◆ Excerpt provided
*** Begin section ***

What better choices?  Well, for starters, they could've traded down five to seven spots. A GM with average acumen would've done that. Too bad what the Bills have as a GM is someone whose true expertise is in the area of marketing rather than in evaluation of player personnel. But Michael Jenkins was available to the Bills at No. 11 and would almost certainly have helped the defensive backfield.

Other players who were available, and could've still been there when the Bills traded down were Brian Cushing, Clay Matthews and Rey Maualuga, USC's fine trio of linebackers. Or, if they would've preferred an area of desperate need, OT Phil Loadholt, currently a starter with the Vikings could've been had, even with a move down of ten spots.

Of course, to get the best out of players, the key is good coaching. Unfortunately, along with the GM position being manned by an incompetent, the head coaching spot is as well. Going into this week's game, the Bills were trailing the Rams by one in number of penalties, & were first in the league in yards penalized. Most of these penalties were identical to this weeks, in that they would be classified as mental mistakes, usually committed by an undisciplined team. That description fits this Bills team perfectly.

On rare occasions, leadership among the players can overcome some of these obstacles. Regrettably, for the Bills, what passes for leadership on the offensive side of the ball is Trent Edwards, a quarterback who lacks the courage to overcome his own mistakes.  In trying to play error-free football, Edwards plays passively, without any aggression at all.  This was evident in yesterday's four yard pass when one of about 12 to 15 yards was necessary. 

On the rare occasion when Edwards does try to be bold, if he should throw an interception, that will be the end of any downfield attempts for the day and perhaps for next week as well. Unlike the great ones, who throw a pick and shrug it off to resume attacking at the next opportunity, when Edwards throws an interception, he reverts to dump-off passes which move the offense at a snail's pace if at all, never gaining enough yards to make up for one dropped ball, which results in an inevitable punt by the Bills.

Surely, Edwards needs better protection from what passes as an offensive line in Buffalo. The huge question there is, knowing how sub-par this unit is, how could the Bills allow Jason Peters to go unsigned, and eventually be traded to Philadelphia?  Must have something to do with the tremendous ability to evaluate personnel of the general manager.

With this year's edition of the Bills clearly doomed to a fate somewhere along the lines of 4-12, one can only hope for next year.  However, any high hopes for that would have to be predicated on some dramatic changes. I have a few suggestions.

Ralph Wilson needs to kick Russ Brandon back upstairs into a marketing-only role.  He also needs to kick Dick Jauron to the curb.

Place a call to Floyd Reese, currently acting as a consultant in New England.  As a GM, Mr. Reese rebuilt the Tennessee Titans not once, but twice. Do not give up trying to persuade him to resume being an active GM until he takes on the role in Buffalo.

*** End section ***

◆ Your objective
According to the commentary on the Buffalo Bills, which team did Floyd Reese rebuild twice as a general manager? The records play no part in what is asked.

◆ Provided information
*** Begin section ***

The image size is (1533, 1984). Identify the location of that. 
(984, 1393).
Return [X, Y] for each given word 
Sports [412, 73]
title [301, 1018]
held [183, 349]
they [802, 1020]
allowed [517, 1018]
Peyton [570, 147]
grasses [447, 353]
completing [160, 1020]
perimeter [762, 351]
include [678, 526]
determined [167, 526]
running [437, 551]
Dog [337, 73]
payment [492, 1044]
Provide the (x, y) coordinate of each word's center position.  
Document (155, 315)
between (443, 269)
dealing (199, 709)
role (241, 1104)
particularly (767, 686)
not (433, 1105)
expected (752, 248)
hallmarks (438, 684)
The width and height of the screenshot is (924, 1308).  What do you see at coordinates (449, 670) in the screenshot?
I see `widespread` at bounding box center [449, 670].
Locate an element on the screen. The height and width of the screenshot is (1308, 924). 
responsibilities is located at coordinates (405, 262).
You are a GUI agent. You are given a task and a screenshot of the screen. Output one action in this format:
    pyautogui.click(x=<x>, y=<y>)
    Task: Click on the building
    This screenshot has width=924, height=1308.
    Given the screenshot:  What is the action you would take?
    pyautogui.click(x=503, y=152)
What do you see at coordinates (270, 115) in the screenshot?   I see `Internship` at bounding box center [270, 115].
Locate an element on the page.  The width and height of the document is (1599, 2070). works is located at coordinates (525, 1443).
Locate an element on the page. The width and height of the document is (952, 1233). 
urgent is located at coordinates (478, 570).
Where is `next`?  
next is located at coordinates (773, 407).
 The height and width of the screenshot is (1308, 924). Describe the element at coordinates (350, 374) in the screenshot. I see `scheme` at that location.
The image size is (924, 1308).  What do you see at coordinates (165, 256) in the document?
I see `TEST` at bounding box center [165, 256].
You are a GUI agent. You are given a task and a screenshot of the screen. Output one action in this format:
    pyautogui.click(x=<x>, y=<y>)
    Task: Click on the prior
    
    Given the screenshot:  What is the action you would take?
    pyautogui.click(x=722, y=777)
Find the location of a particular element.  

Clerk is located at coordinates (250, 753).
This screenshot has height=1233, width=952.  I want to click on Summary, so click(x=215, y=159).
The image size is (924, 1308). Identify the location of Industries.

*** End section ***

◆ Reply
The Tennessee Titans.